Detecting objects in an image can be accomplished in a variety of ways, but among them YOLO (You Only Look Once) is by far the most easy and efficient one.

Since YOLO is based on deep learning and deep learning has two faces (training and testing/execution) you may be wondering which side of the coin we will focus on here.
Well, the process of training a neural network may be a complex task that requires time, powerful hardware (possibly GPU+Cuda), expertise in the specific field and a trial and error scientific approach.

Here instead we will see how to use a pre-trained YOLO network included into Deeplearning4j, the powerful open source Java library for deep learning that joined the Eclipse ecosystem in 2017.

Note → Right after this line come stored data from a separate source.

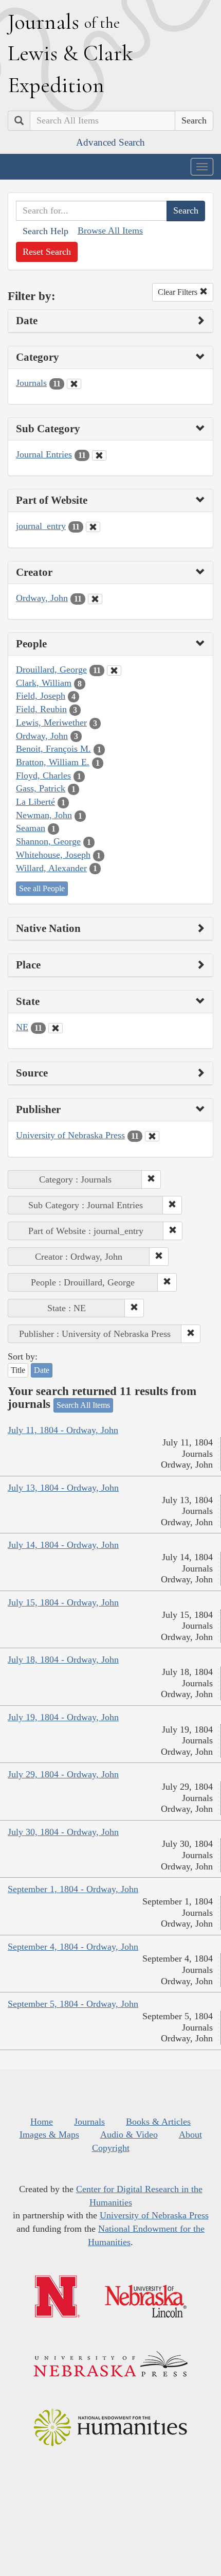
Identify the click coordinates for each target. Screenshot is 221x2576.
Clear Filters (178, 292)
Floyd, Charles (43, 775)
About (190, 2134)
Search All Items (83, 1405)
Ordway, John (42, 598)
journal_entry (41, 526)
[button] (151, 1179)
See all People (42, 888)
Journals (31, 383)
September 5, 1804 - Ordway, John (73, 2004)
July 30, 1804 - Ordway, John (63, 1832)
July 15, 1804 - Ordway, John (63, 1602)
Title (18, 1370)
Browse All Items (110, 230)
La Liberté (35, 802)
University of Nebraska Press (70, 1135)
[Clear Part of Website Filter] (93, 527)
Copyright (111, 2148)
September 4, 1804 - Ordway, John (73, 1947)
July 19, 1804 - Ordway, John (63, 1717)
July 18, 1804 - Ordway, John (63, 1659)
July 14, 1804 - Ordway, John (63, 1545)
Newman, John (44, 815)
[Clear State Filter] (55, 1028)
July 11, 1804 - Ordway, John (63, 1430)
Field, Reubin (41, 709)
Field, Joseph (40, 696)
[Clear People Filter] (114, 670)
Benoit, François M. (53, 749)
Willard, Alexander (51, 868)
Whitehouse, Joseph (53, 855)
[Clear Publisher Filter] (152, 1136)
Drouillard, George (51, 669)
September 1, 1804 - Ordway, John (73, 1889)
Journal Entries (44, 454)
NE (22, 1027)
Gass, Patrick (40, 788)
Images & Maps (49, 2134)
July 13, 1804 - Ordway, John (63, 1488)
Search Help (45, 231)
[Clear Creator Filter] (95, 599)
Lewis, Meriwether (51, 722)
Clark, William (43, 683)
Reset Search (47, 251)
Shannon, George (48, 841)
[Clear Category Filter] (74, 384)
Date (41, 1370)
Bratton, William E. (52, 762)
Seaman (30, 828)
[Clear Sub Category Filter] (99, 455)
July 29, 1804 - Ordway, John (63, 1774)
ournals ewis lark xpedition (70, 53)
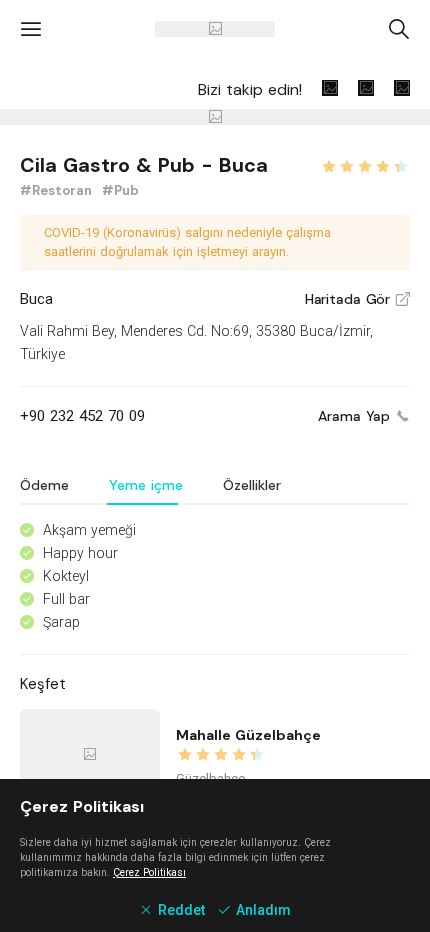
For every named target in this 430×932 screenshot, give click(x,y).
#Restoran (58, 190)
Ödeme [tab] (44, 485)
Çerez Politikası (149, 872)
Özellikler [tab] (252, 485)
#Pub (120, 190)
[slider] (365, 164)
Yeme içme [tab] (146, 485)
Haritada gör (357, 299)
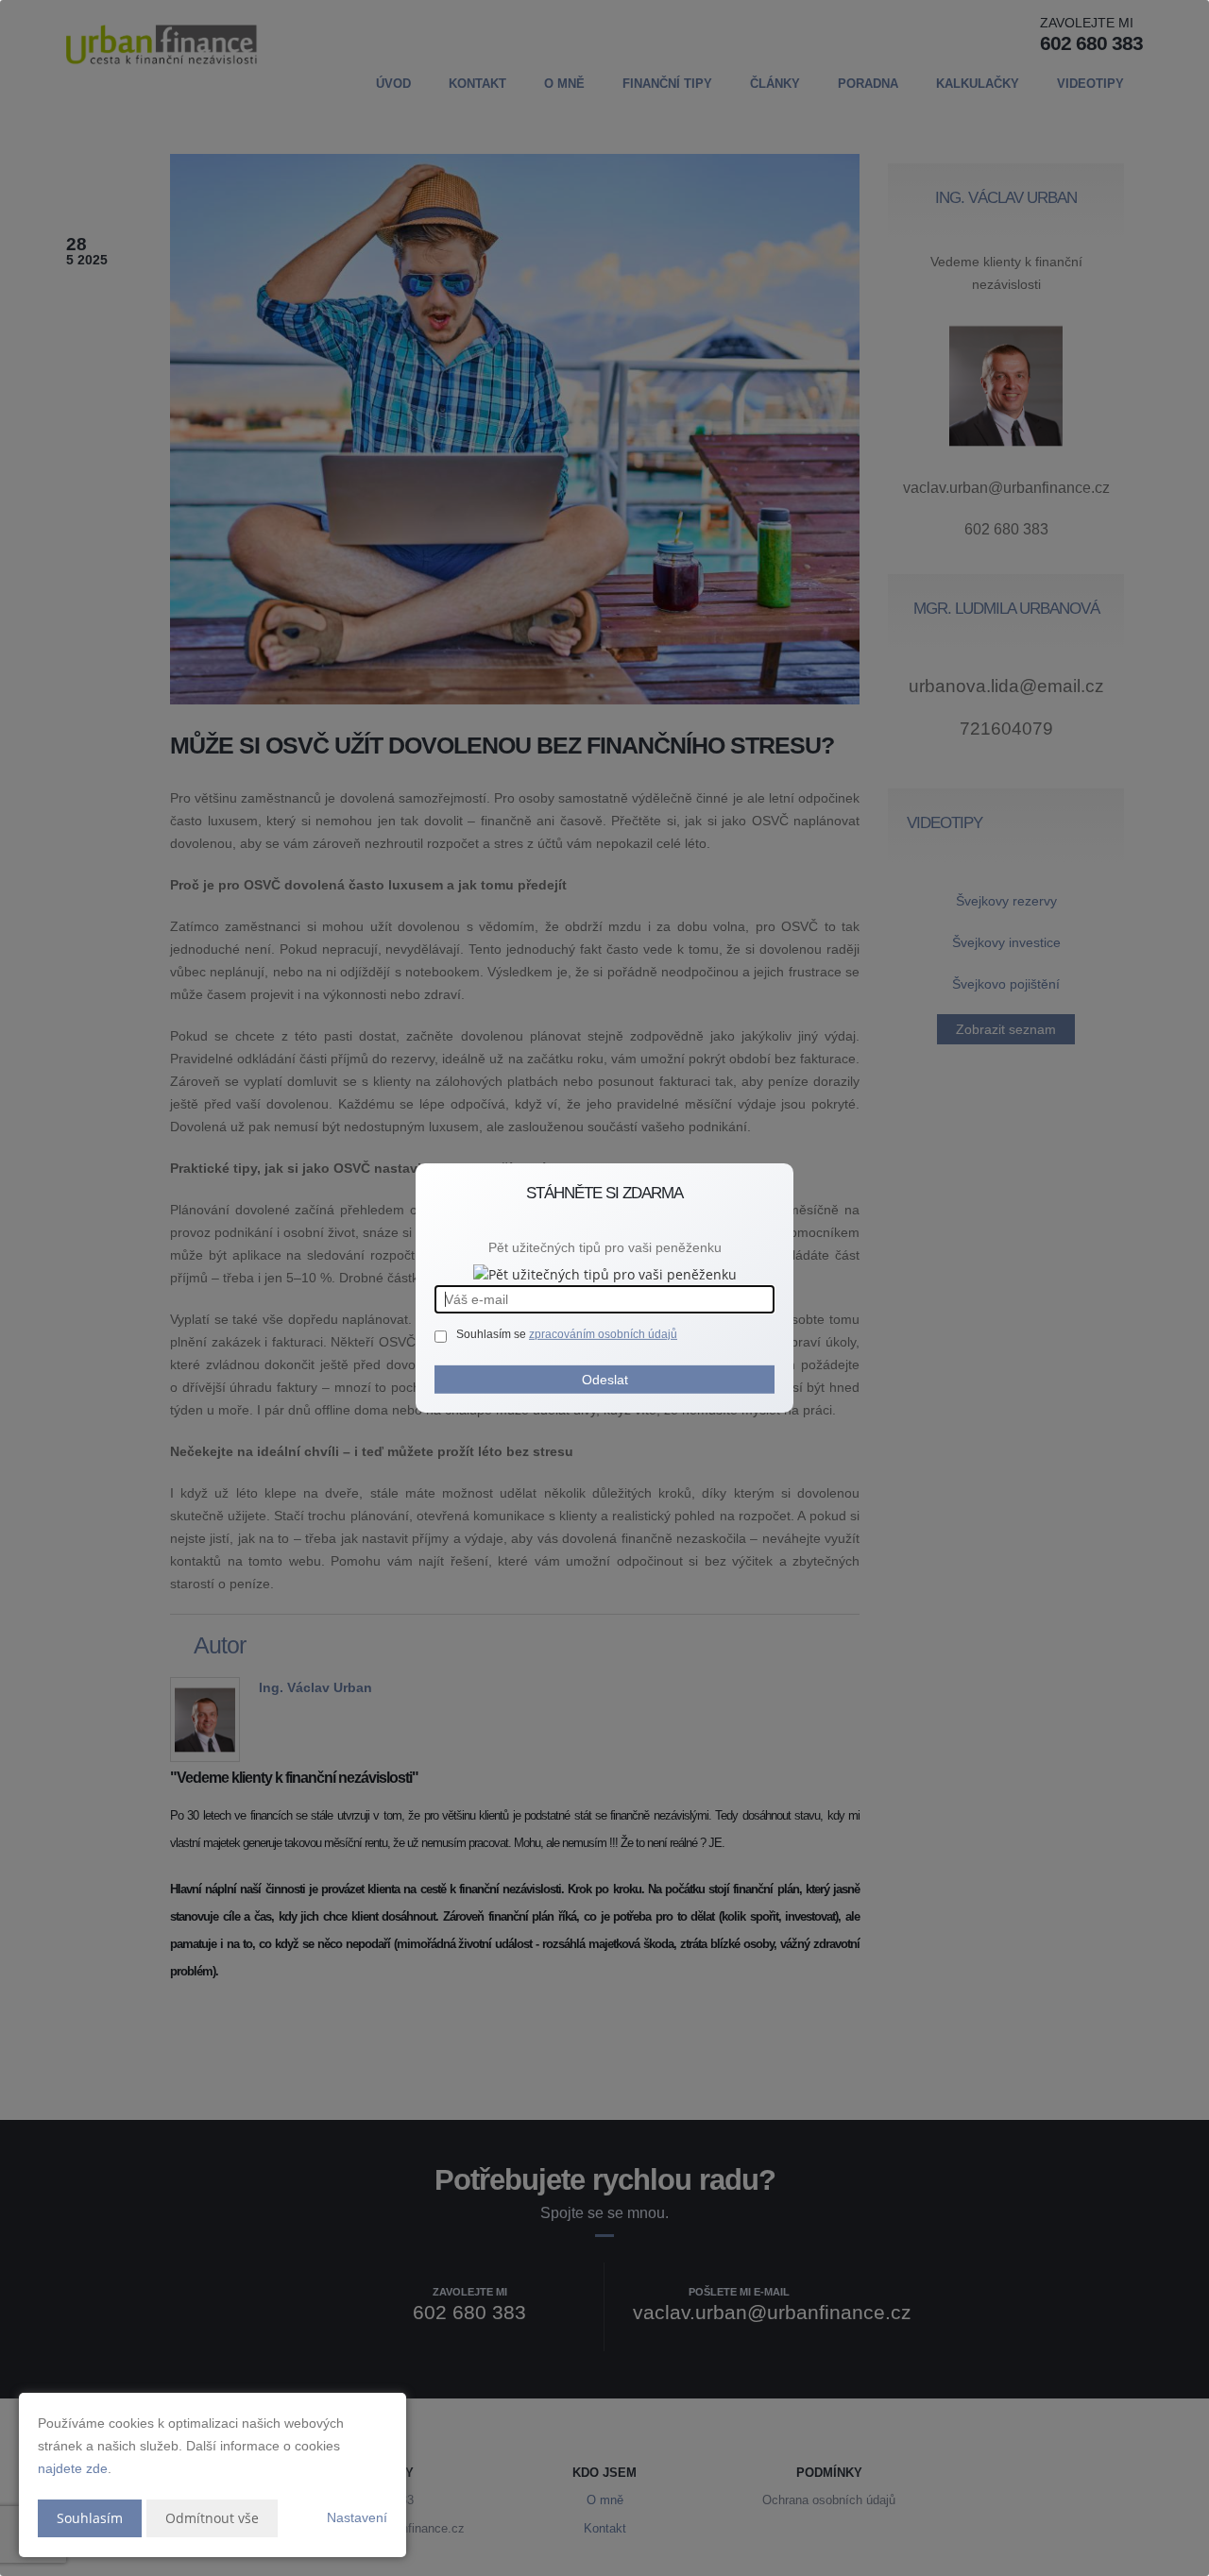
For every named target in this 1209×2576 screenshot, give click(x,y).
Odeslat (605, 1379)
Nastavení (357, 2517)
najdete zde (73, 2468)
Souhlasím (90, 2518)
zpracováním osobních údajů (603, 1334)
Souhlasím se (492, 1334)
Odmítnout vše (212, 2518)
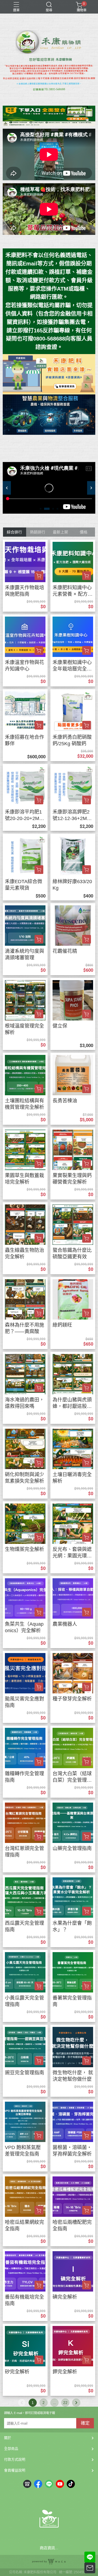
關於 (7, 2438)
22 (65, 2402)
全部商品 (11, 2449)
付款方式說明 (14, 2459)
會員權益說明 (14, 2470)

Start creating a new Maven simple project with the following dependencies

		<dependency>
			<groupId>org.deeplearning4j</groupId>
			<artifactId>deeplearning4j-core</artifactId>
			<version>1.0.0-beta7</version>
		</dependency>
		<dependency>
			<groupId>org.deeplearning4j</groupId>
			<artifactId>deeplearning4j-zoo</artifactId>
			<version>1.0.0-beta7</version>
		</dependency>
		<dependency>
			<groupId>org.nd4j</groupId>
			<artifactId>nd4j-native-platform</artifactId>
			<version>1.0.0-beta7</version>
		</dependency>

Then create a new Java class with the following imports

package it.rcpvision.dl4j.yolo;

import java.awt.BasicStroke;
import java.awt.Color;
import java.awt.Graphics2D;
import java.awt.image.BufferedImage;
import java.io.File;
import java.io.IOException;
import java.util.List;

import javax.imageio.ImageIO;
import javax.swing.ImageIcon;
import javax.swing.JLabel;
import javax.swing.JOptionPane;

import org.datavec.image.loader.NativeImageLoader;
import org.deeplearning4j.nn.graph.ComputationGraph;
import org.deeplearning4j.nn.layers.objdetect.DetectedObject;
import org.deeplearning4j.nn.layers.objdetect.Yolo2OutputLayer;
import org.deeplearning4j.zoo.model.TinyYOLO;
import org.nd4j.linalg.api.ndarray.INDArray;
import org.nd4j.linalg.dataset.api.preprocessor.ImagePreProcessingScaler;

public class Dl4jTinyYoloDemo {

now define a String array that contains a label for each one of the 20 different objects detectable by the pre-trained YOLO network that we will use

	private static String[] labels = {"aeroplane","bicycle","bird","boat","bottle","bus","car","cat","chair","cow",
			"diningtable","dog","horse","motorbike","person","pottedplant","sheep","sofa","train","tvmonitor"};

then create the main method, where the TinyYOLO network included into deeplearning4j-zoo dependency is created and initialized

	public static void main(String[] args) throws Exception {
		ComputationGraph model = (ComputationGraph) TinyYOLO.builder().build().initPretrained();
		System.out.println(model.summary()); //Printing the neural network structure
		double dt =  0.4; // Detection threshold
		NativeImageLoader loader = new NativeImageLoader(416, 416, 3);
		ImagePreProcessingScaler imagePreProcessingScaler = new ImagePreProcessingScaler(0, 1);
		Yolo2OutputLayer outputLayer = (Yolo2OutputLayer) model.getOutputLayer(0);

printing the model.summary() is there just to show some details of the several layers of the network itself.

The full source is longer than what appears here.